In the copy, include every entry exactly but none of the pictures.
+++ Data to examine +++
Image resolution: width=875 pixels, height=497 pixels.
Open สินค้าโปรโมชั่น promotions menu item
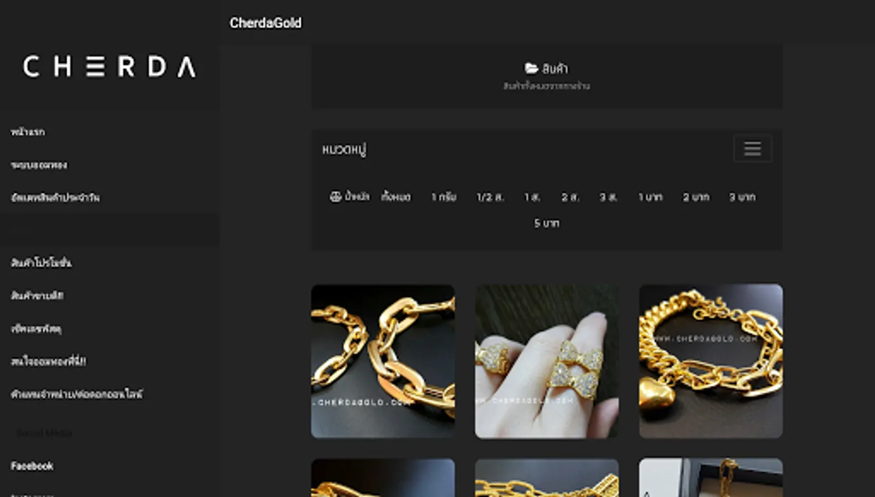click(x=41, y=263)
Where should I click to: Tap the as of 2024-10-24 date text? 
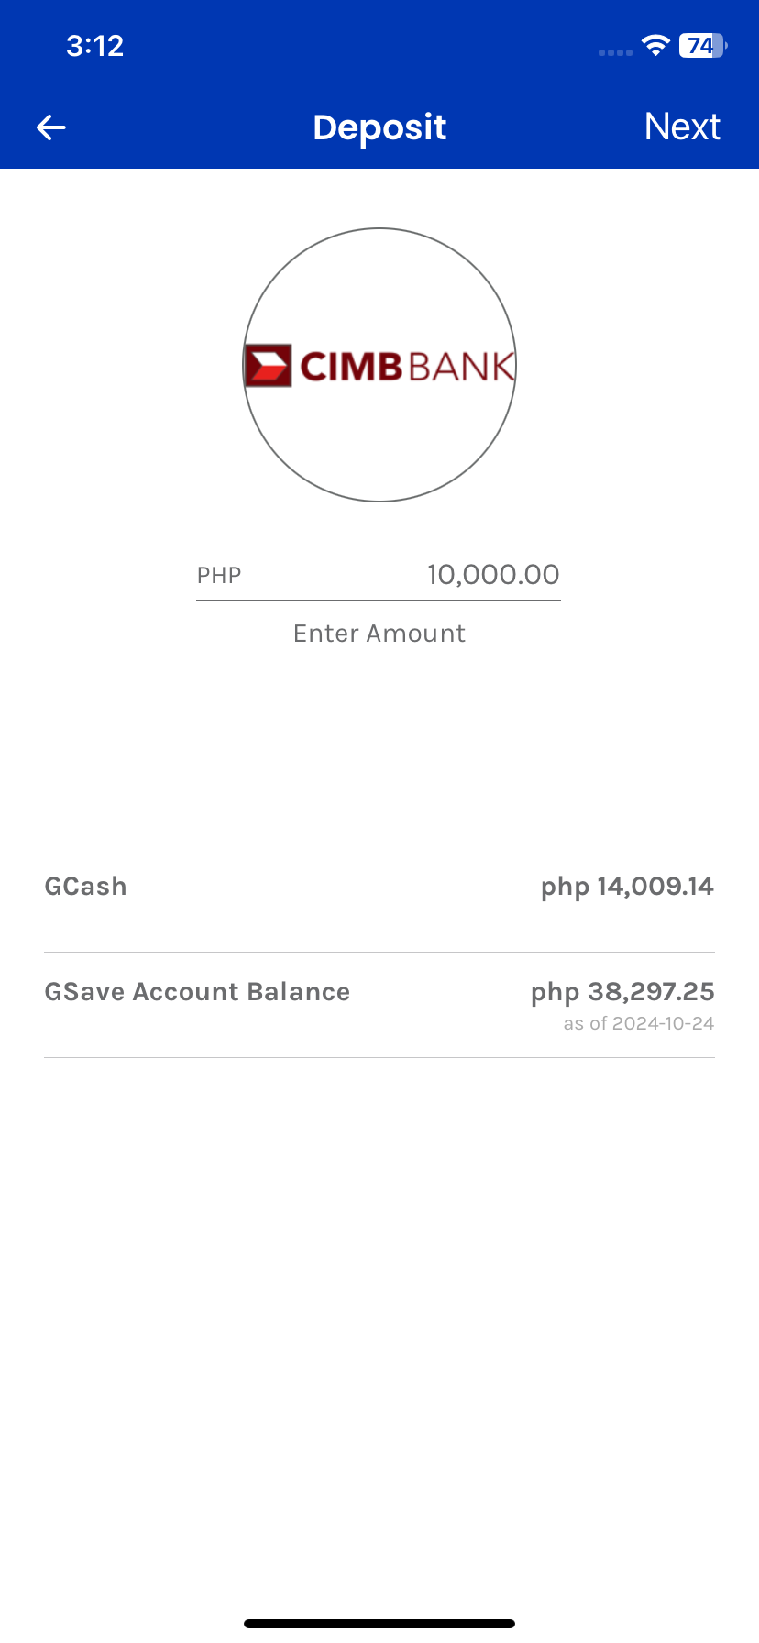pos(638,1023)
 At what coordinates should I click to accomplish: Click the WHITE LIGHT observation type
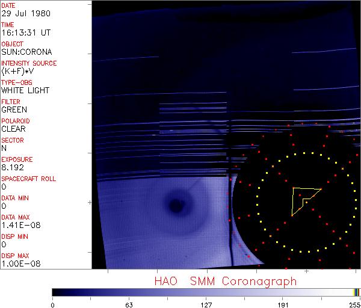click(25, 90)
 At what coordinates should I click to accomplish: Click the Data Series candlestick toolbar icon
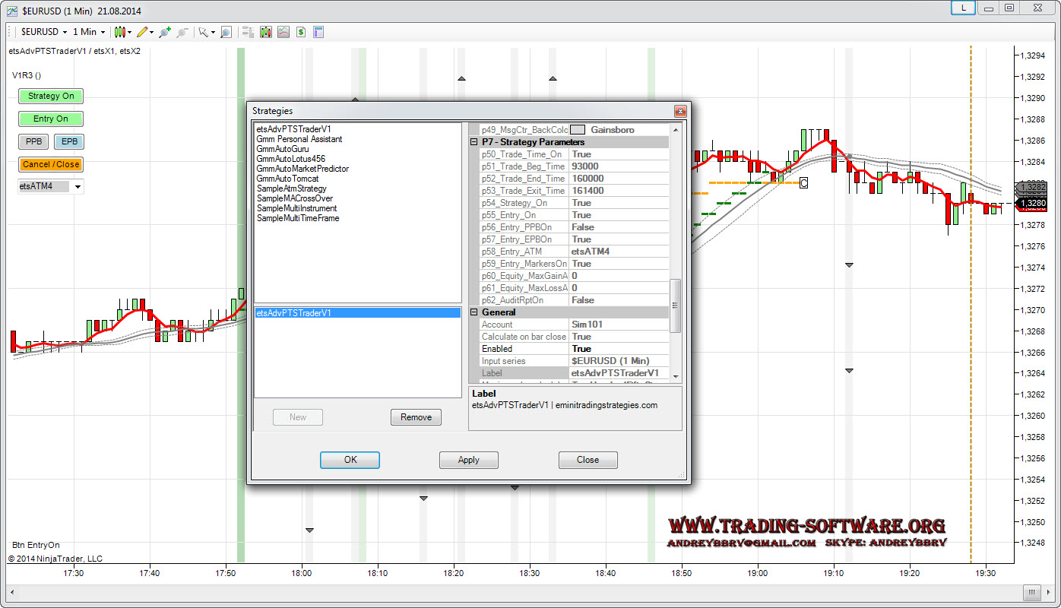pyautogui.click(x=265, y=32)
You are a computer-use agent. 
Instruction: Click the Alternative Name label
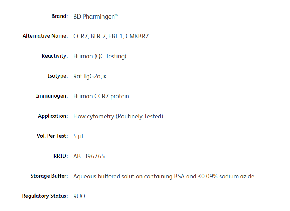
+++
**Task solution:**
Image resolution: width=875 pixels, height=497 pixels.
Open สินค้าโปรโมชั่น promotions menu item
click(x=41, y=263)
Where should I click to: Tap the as of 2024-10-24 date text? 
pos(638,1023)
 At what coordinates should I click to accomplish: Click the WHITE LIGHT observation type
click(25, 90)
 At what coordinates should I click to accomplish: Click the Data Series candlestick toolbar icon
pyautogui.click(x=265, y=32)
You are a computer-use agent. 
Instruction: Click the Alternative Name label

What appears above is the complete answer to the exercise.